Given records Start Marker
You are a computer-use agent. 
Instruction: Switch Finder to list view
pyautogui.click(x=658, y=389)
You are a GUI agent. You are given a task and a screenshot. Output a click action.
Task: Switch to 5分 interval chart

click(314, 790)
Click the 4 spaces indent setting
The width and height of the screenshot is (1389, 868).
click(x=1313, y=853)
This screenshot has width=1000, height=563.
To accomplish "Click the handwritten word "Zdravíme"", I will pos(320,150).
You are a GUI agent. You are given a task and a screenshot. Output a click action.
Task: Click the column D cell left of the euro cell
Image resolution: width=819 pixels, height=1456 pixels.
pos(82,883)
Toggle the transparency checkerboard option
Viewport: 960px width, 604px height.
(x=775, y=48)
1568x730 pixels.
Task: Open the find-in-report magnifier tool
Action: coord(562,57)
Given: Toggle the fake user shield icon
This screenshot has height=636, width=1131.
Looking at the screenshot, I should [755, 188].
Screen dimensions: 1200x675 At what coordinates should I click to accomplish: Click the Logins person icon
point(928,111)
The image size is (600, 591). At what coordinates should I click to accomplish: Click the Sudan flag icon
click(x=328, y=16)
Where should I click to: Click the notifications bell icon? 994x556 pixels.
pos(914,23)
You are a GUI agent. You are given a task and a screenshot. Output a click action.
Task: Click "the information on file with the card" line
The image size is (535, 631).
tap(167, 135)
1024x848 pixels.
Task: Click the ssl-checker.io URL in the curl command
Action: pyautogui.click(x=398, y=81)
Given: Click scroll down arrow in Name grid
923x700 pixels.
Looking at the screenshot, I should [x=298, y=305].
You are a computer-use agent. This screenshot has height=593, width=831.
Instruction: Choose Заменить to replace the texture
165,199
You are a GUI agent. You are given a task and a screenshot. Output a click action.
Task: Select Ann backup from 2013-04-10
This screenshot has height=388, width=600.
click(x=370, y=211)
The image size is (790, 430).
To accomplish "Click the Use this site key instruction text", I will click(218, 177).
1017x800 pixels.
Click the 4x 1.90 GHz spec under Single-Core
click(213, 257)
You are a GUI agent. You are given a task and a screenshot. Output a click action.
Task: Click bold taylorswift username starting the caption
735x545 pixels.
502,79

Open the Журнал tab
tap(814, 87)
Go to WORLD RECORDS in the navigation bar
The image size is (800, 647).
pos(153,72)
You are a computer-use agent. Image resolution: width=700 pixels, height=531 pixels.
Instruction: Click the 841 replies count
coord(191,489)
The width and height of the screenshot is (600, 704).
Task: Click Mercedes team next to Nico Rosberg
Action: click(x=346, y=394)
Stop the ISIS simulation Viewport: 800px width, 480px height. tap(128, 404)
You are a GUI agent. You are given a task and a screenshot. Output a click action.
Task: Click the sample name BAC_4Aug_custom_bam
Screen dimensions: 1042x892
Given records End Marker
* Instructions for the task
Set down the records again in full. Match them exactly.

* Your response
You are a computer-use agent. 
Instruction: Switch Finder to list view
pyautogui.click(x=658, y=389)
You are a GUI agent. You are given a task and a screenshot. Output a click action.
Task: Switch to 5分 interval chart

click(314, 790)
Click the 4 spaces indent setting
The width and height of the screenshot is (1389, 868).
click(x=1313, y=853)
This screenshot has width=1000, height=563.
To accomplish "Click the handwritten word "Zdravíme"", I will pos(320,150).
You are a GUI agent. You are given a task and a screenshot. Output a click action.
Task: Click the column D cell left of the euro cell
Image resolution: width=819 pixels, height=1456 pixels.
pos(82,883)
Toggle the transparency checkerboard option
Viewport: 960px width, 604px height.
(x=775, y=48)
1568x730 pixels.
Task: Open the find-in-report magnifier tool
Action: coord(562,57)
Given: Toggle the fake user shield icon
This screenshot has height=636, width=1131.
Looking at the screenshot, I should [755, 188].
Screen dimensions: 1200x675 At what coordinates should I click to accomplish: Click the Logins person icon
point(928,111)
The image size is (600, 591). At what coordinates should I click to accomplish: Click the Sudan flag icon
click(x=328, y=16)
Where should I click to: Click the notifications bell icon? 994x556 pixels.
pos(914,23)
You are a GUI agent. You are given a task and a screenshot. Output a click action.
Task: Click "the information on file with the card" line
The image size is (535, 631).
tap(167, 135)
1024x848 pixels.
Task: Click the ssl-checker.io URL in the curl command
Action: pyautogui.click(x=398, y=81)
Given: Click scroll down arrow in Name grid
923x700 pixels.
Looking at the screenshot, I should [x=298, y=305].
You are a computer-use agent. This screenshot has height=593, width=831.
Instruction: Choose Заменить to replace the texture
165,199
You are a GUI agent. You are given a task and a screenshot. Output a click action.
Task: Select Ann backup from 2013-04-10
This screenshot has height=388, width=600.
click(x=370, y=211)
The image size is (790, 430).
To accomplish "Click the Use this site key instruction text", I will click(218, 177).
1017x800 pixels.
Click the 4x 1.90 GHz spec under Single-Core
click(213, 257)
You are a GUI agent. You are given a task and a screenshot. Output a click action.
Task: Click bold taylorswift username starting the caption
735x545 pixels.
502,79

Open the Журнал tab
tap(814, 87)
Go to WORLD RECORDS in the navigation bar
The image size is (800, 647).
pos(153,72)
You are a computer-use agent. Image resolution: width=700 pixels, height=531 pixels.
Instruction: Click the 841 replies count
coord(191,489)
The width and height of the screenshot is (600, 704).
Task: Click Mercedes team next to Nico Rosberg
Action: click(x=346, y=394)
Stop the ISIS simulation Viewport: 800px width, 480px height. tap(128, 404)
You are a GUI agent. You are given a task and a screenshot. Output a click action.
Task: Click the sample name BAC_4Aug_custom_bam
Screen dimensions: 1042x892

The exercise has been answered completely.